6 Responses to “Yes, Torture is Counterproductive….and a Stain on America’s Reputation”

  1. StampedBlue said

    Release of these memos does absolutely nothing except rub the details of these horrifying tactics all over every one of us. Admitting that you shit your pants a few years ago and describing in detail the mess that exists in your underwear does nothing when everyone can already smell it all over you, is disgusted and has talked about you and your vile behavior for years.

    I see this only as a Snob / “Im better than you” move by Obama. Nothing else.

  2. really Stamped?
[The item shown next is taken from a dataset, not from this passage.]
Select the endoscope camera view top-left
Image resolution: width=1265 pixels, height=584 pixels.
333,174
Part of eliminating the possibility that this type of abuse resumes is to get it all out into the open and to generate some push for reform. its important to acknowledge the full culpability of those involved. the people who advocated and carried out the torture need to own all of it and they dont get a pass simply because it makes us look bad. this isnt a let bygones be bygones issue. part of regaining respect after shitting your pants is showing people your not still covered in it. to do that you need to show the extent of the damage and the full clean up.

  3. StampedBlue said

    The government’s mistakes do not have to be a source of infotainment for the world. The details of this deserve at the very least a normal level of privacy and confidentiality.

  4. YoYoMa said

    I think we can look at this whole issue of torture, etc as follows. Republicans didn’t mind lambasting McGwire, Canseco, and Palmiero for possibly using illegal drugs to improve their ability to play baseball, but are quick to lash out when others seek to lambaste them for using illegal methods to improve their ability to gather information. While the use of performance enhancing drugs doesn’t necessarily rise to level of the use of torture, I think both embody the idea of using unethical methods to secure personal interests. In other words, just because it may have worked, doesn’t make it right. Like the use of steroids in baseball, the use of torture in interrogations destroys the integrity of the “game”.
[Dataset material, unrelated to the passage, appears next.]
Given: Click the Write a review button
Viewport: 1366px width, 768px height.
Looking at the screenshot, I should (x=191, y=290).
  5. droppinknowledge said

    Guys at my high school used to torture terrorists for useful information all the time. It was no big deal.

  6. Sam Goble said

    The conservative furor is whether there are more memos or info which detail the effectiveness of the tactics, whether they are relevant, and why haven’t they been released in this new era of transparency?

    If we now stand alone upon a high perch above torture (and yes, we are alone–everyone else tortures—we just admitted it), we should at least acknowledge what, if anything, we are giving up in results.

    I don’t like torture, but I dislike political grandstanding even more. This was ruefully political and devisive. Obama is smart enough to have a good enough reason, I just don’t see it.